While the first film borrows elements from both of Lewis Carroll's novels, the sequel introduces characters not featured in those novels. The story is entirely different to Carroll's novel and centers on the origin of Mad Hatter and the feud between Mirana and Iracebeth. At the end of the film, the sisters make amends.

==Other adaptations==
- The character of Genevieve Heart in Frank Beddor's The Looking Glass Wars series is considered a re-imagining of the White Queen.
- The main antagonist of the manga and anime series Pandora Hearts, known as the Will of the Abyss, is based on the White Queen in appearance and mannerisms, and is also identical to another character named Alice, who is based on the Red Queen. It's soon revealed that Alice is her twin sister and her name is also Alice but it's Jack who is the true antagonist and she is the vessel of the Core of the Abyss.
- The character of Mrs Wragge in Wilkie Collins' No Name (pub 1864) is considered to be a model for the White Queen.

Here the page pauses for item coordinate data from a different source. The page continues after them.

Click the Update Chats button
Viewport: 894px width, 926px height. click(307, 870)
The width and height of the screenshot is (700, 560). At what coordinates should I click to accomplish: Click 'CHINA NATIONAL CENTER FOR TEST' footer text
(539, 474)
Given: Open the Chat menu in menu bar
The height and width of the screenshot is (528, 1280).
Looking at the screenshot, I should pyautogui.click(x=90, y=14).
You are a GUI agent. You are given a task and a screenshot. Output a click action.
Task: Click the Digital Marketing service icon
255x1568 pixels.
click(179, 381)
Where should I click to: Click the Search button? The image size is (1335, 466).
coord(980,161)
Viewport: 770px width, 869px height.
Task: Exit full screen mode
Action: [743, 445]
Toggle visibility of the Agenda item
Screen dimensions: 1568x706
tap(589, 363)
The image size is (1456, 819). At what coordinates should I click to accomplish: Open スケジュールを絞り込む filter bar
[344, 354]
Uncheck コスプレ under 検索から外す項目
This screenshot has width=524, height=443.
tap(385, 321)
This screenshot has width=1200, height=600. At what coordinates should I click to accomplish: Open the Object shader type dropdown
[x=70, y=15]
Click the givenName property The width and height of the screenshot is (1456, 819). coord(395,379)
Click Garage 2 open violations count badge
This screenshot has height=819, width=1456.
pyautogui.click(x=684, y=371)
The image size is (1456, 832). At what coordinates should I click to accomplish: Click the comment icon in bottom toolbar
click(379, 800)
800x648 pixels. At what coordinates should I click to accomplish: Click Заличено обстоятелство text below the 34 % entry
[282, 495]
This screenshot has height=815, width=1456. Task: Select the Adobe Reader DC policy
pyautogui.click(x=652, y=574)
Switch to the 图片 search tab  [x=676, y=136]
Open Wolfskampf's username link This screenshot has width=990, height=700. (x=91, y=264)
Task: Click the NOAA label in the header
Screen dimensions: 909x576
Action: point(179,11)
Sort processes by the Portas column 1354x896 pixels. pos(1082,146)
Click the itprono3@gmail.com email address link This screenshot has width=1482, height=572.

- In Adventures in Wonderland, the character of the Duchess, played by Teri Garr, combines aspects of the character of the same name from Alice's Adventures in Wonderland and the White Queen, just as her friend and rival, the Red Queen, does with the Queen of Hearts.
- In the series finale of Once Upon a Time in Wonderland, Alice mentions that the Red Queen (who had redeemed herself over the course of the series) was now known as the White Queen.
- In Ever After High, the White Queen (voiced by Stephanie Sheh) is the co-ruler of Wonderland alongside the Queen of Hearts. Since Wonderland has become uninhabitable due to the Evil Queen's actions, the White Queen has fled her realm and taken up a role as teacher at Ever After High replacing Ms. Gold. She teaches Princessology and Kingdom Management. The White Queen is not a kind teacher though, having no qualms about publicly humiliating her students and insisting she is addressed by her full title "Mrs. Her Majesty The White Queen".